Title: Extreme returns in the Russian stock market: Unexpected tails in risk measures
Authors: Oleg Lebedev - Innopolis University (Russia) [presenting]
Andrei Ankudinov - Innopolis University (Russia)
Abstract: The purpose is to investigate extreme fluctuations in the Russian financial market using extreme value theory methods. For that, we: (i) determine the probability distribution that most accurately describes the behavior of extreme returns in the Russian stock market and further present the analysis of the dynamics of its parameters over time; (ii) test the reliability of dynamic risk-management models based on the fitted distributions. A highly volatile Russian market provides a natural environment for the analysis of distributional properties of extreme changes in financial returns. At the same time, the high degree of heavy-tailedness and heterogeneity of observations dealt with require applications of robust statistical methods. The results show that the extreme returns parameters lie between the less heavy-tailed GEV distribution and the more heavy-tailed GLO distribution.
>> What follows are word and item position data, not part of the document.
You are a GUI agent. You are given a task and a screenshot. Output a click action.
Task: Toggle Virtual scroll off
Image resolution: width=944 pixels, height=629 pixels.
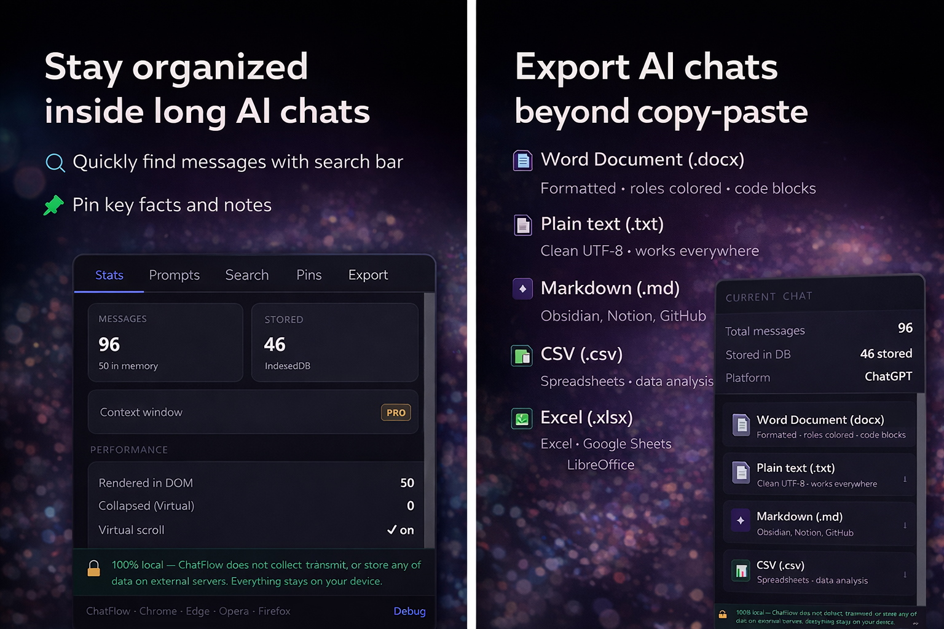click(x=399, y=529)
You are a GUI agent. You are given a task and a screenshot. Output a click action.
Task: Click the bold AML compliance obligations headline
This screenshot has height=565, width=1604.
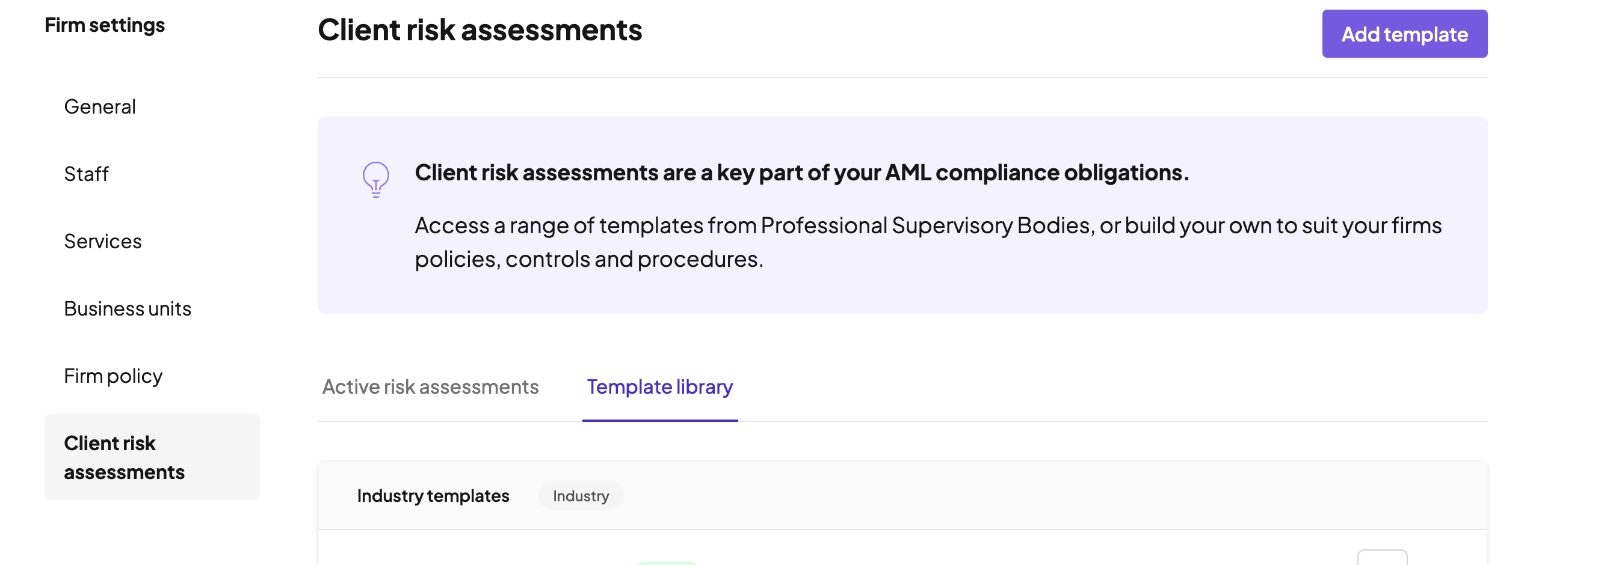point(801,172)
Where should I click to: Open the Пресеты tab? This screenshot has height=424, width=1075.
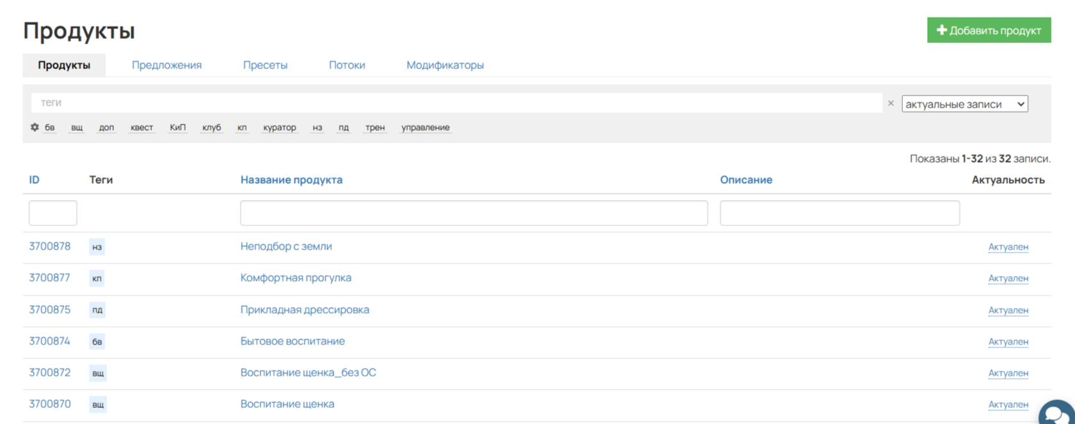[x=265, y=65]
However, when we move deeper into the tails of distributions, it is the GLO distribution that appears to be more suitable since other distributions fail to accurately estimate the probability of extreme returns. Accordingly, the GLO distribution appears to be more adequate for integration into risk-management models for the Russian stock market. Applications of less heavy-tailed distributions would result in systematic underestimation of the largest market slumps.